Fra un alternarsi di libertà e di soggezione con varie vicende di riscatti e di vendite, Matera, che faceva parte della Terra d'Otranto, nel 1663 fu scelta a sede della Regia Udienza di Basilicata e, aggregata a questa regione, ne rimase capitale fino al 1806, quando Giuseppe Bonaparte trasferì le competenze regionali a Potenza. Nel 1927 Matera divenne capoluogo di provincia, ora composta di trentun comuni.
Matera fu la prima città del Mezzogiorno a insorgere contro i nazisti. Il 21 settembre 1943, dieci materani furono mitragliati dai tedeschi in ritirata. La giornata raggiunse il culmine con la feroce rappresaglia nazista che costò la vita ad altri dodici materani, fatti saltare in aria nel "palazzo della milizia".

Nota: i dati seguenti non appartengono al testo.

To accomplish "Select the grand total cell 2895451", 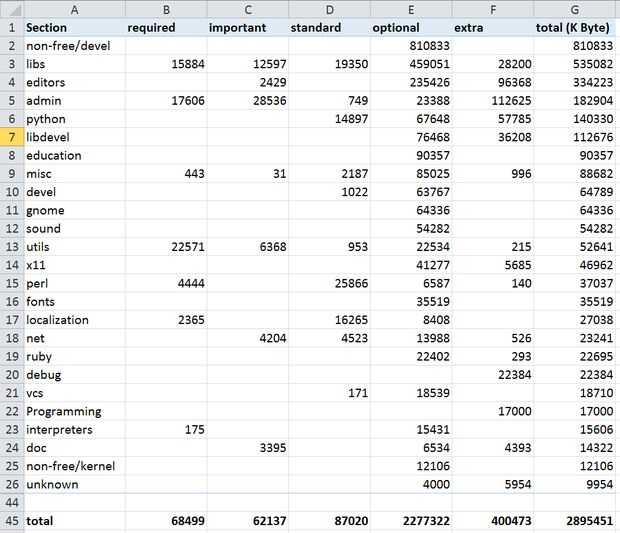I will point(575,521).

Nel 1948 nacque la questione dei Sassi di Matera, sollevata dal leader comunista Palmiro Togliatti, e poi dal democristiano Alcide De Gasperi, presidente del Consiglio. Nel 1952 una legge nazionale stabilì lo sgombero dei Sassi e la costruzione di nuovi quartieri residenziali che svilupparono la città nuova nella quale confluirono i 15.000 abitanti dei Sassi. Nel 1986 una nuova legge nazionale finanziò il recupero degli antichi rioni materani, ormai degradati da oltre trent'anni di abbandono. Nel 1993, infine, i Sassi di Matera furono dichiarati dall'UNESCO Patrimonio mondiale dell'umanità.